* **Work request**:
The reply to the records below should contain exactly the lines from the line with "Task: Copy the a20da2a4 transaction hash" through the line with "Open the layers", and nothing besides.
** Records follows **
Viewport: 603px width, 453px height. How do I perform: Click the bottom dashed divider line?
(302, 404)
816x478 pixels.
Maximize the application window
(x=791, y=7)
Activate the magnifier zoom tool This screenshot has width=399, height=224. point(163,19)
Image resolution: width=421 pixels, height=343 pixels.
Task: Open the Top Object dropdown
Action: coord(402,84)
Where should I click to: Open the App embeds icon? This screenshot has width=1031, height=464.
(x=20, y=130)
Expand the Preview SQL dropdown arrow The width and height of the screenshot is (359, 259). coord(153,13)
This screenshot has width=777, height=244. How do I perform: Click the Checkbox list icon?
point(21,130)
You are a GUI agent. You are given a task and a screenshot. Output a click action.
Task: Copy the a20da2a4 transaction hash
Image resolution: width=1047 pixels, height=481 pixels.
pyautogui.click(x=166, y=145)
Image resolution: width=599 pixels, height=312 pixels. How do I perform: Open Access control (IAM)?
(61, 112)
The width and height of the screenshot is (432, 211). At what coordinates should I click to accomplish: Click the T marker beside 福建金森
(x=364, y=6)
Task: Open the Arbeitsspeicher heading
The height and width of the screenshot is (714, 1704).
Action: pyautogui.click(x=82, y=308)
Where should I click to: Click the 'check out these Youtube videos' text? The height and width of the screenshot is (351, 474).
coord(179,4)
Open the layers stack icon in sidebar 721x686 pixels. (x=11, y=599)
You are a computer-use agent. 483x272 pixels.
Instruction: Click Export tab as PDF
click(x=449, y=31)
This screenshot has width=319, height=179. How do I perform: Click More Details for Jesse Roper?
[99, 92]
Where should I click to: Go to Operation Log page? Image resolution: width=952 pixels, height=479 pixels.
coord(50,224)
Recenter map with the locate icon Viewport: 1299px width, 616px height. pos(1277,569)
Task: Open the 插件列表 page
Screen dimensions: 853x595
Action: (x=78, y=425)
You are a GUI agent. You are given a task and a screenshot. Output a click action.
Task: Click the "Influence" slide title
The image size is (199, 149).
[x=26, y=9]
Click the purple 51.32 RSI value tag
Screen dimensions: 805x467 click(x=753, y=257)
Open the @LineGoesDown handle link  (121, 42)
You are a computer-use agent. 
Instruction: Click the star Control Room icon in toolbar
** End of Records **
* **Answer**:
Task: Copy the a20da2a4 transaction hash
Image resolution: width=1047 pixels, height=481 pixels.
pyautogui.click(x=166, y=145)
Image resolution: width=599 pixels, height=312 pixels. How do I perform: Open Access control (IAM)?
(61, 112)
The width and height of the screenshot is (432, 211). At what coordinates should I click to accomplish: Click the T marker beside 福建金森
(x=364, y=6)
Task: Open the Arbeitsspeicher heading
The height and width of the screenshot is (714, 1704).
Action: pyautogui.click(x=82, y=308)
Where should I click to: Click the 'check out these Youtube videos' text? The height and width of the screenshot is (351, 474).
coord(179,4)
Open the layers stack icon in sidebar 721x686 pixels. (x=11, y=599)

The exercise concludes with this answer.